Repeat the entries shown below with every word and mark intact.
Records shown START
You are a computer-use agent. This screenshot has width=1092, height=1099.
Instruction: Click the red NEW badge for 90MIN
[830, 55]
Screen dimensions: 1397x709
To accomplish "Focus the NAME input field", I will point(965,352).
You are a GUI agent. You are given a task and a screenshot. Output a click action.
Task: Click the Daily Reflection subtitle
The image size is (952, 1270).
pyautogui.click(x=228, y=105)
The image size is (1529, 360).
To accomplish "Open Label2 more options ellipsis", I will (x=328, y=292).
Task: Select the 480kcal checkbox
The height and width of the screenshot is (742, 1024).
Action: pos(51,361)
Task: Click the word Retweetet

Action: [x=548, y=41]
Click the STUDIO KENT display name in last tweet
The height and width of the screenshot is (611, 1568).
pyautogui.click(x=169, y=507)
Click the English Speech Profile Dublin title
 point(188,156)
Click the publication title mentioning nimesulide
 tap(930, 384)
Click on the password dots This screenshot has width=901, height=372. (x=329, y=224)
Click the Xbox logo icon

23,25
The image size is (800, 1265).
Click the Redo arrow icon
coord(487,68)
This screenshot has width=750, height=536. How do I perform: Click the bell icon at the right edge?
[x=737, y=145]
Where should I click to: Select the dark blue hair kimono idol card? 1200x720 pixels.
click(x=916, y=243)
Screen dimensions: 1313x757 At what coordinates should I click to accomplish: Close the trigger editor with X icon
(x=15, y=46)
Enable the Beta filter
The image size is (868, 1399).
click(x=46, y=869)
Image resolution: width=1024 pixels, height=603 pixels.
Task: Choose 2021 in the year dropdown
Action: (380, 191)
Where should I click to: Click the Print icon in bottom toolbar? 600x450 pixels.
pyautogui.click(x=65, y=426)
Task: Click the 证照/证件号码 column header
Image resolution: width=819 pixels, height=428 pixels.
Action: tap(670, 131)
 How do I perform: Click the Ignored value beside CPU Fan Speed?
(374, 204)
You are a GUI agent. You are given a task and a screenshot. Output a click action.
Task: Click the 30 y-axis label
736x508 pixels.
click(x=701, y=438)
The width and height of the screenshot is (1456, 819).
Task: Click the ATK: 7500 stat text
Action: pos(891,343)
Records shown END
## Answer to the problem:
You are a computer-use agent. This screenshot has width=1092, height=1099.
Instruction: Click the red NEW badge for 90MIN
[830, 55]
Screen dimensions: 1397x709
To accomplish "Focus the NAME input field", I will point(965,352).
You are a GUI agent. You are given a task and a screenshot. Output a click action.
Task: Click the Daily Reflection subtitle
The image size is (952, 1270).
pyautogui.click(x=228, y=105)
The image size is (1529, 360).
To accomplish "Open Label2 more options ellipsis", I will (x=328, y=292).
Task: Select the 480kcal checkbox
The height and width of the screenshot is (742, 1024).
Action: pos(51,361)
Task: Click the word Retweetet

Action: [x=548, y=41]
Click the STUDIO KENT display name in last tweet
The height and width of the screenshot is (611, 1568).
pyautogui.click(x=169, y=507)
Click the English Speech Profile Dublin title
 point(188,156)
Click the publication title mentioning nimesulide
 tap(930, 384)
Click on the password dots This screenshot has width=901, height=372. (x=329, y=224)
Click the Xbox logo icon

23,25
The image size is (800, 1265).
Click the Redo arrow icon
coord(487,68)
This screenshot has width=750, height=536. How do I perform: Click the bell icon at the right edge?
[x=737, y=145]
Where should I click to: Select the dark blue hair kimono idol card? 1200x720 pixels.
click(x=916, y=243)
Screen dimensions: 1313x757 At what coordinates should I click to accomplish: Close the trigger editor with X icon
(x=15, y=46)
Enable the Beta filter
The image size is (868, 1399).
click(x=46, y=869)
Image resolution: width=1024 pixels, height=603 pixels.
Task: Choose 2021 in the year dropdown
Action: (380, 191)
Where should I click to: Click the Print icon in bottom toolbar? 600x450 pixels.
pyautogui.click(x=65, y=426)
Task: Click the 证照/证件号码 column header
Image resolution: width=819 pixels, height=428 pixels.
Action: tap(670, 131)
 How do I perform: Click the Ignored value beside CPU Fan Speed?
(374, 204)
You are a GUI agent. You are given a task and a screenshot. Output a click action.
Task: Click the 30 y-axis label
736x508 pixels.
click(x=701, y=438)
The width and height of the screenshot is (1456, 819).
Task: Click the ATK: 7500 stat text
Action: pos(891,343)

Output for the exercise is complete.